**ACTIVITY**:
Repeat exactly, and only, the lines below starting at the line that contains "You are a GUI" and ending at the line that contains "Open Процессы in the left sidebar", inclusive of both.
======== EXERCISE MATERIALS ========
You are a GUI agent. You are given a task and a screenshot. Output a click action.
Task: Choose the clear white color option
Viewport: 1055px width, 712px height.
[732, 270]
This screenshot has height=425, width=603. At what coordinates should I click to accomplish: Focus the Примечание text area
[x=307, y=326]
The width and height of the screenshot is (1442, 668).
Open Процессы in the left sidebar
========
======== EXERCISE MATERIALS ========
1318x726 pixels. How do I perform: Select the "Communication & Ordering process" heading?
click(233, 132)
========
======== EXERCISE MATERIALS ========
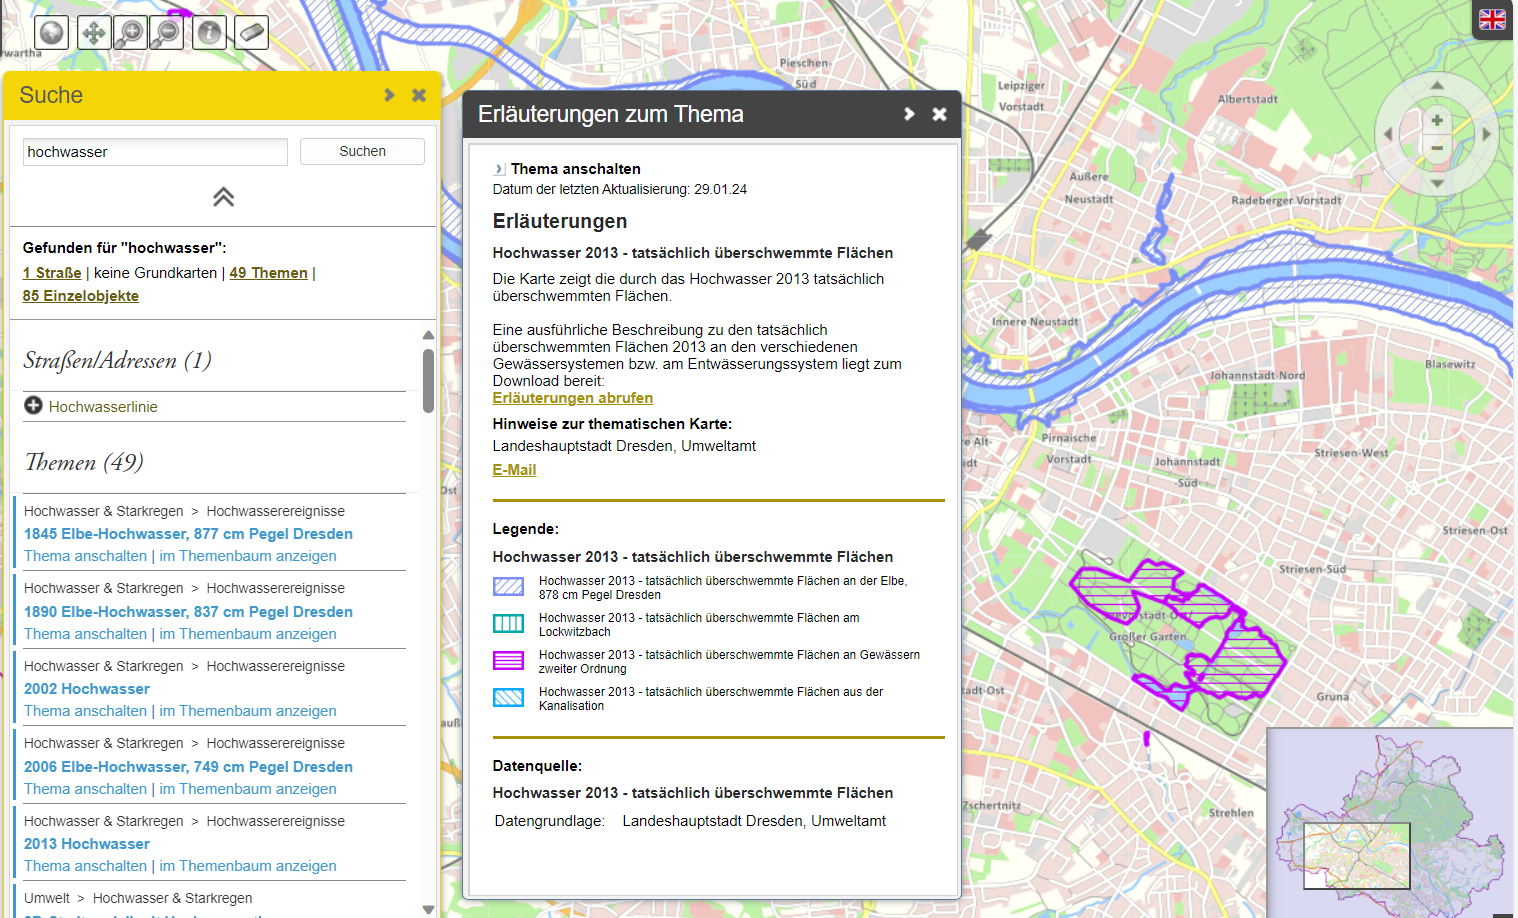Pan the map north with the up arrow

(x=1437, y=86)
========
**RESULT FOR THIS EXERCISE**:
You are a GUI agent. You are given a task and a screenshot. Output a click action.
Task: Choose the clear white color option
Viewport: 1055px width, 712px height.
[732, 270]
This screenshot has height=425, width=603. At what coordinates should I click to accomplish: Focus the Примечание text area
[x=307, y=326]
The width and height of the screenshot is (1442, 668).
Open Процессы in the left sidebar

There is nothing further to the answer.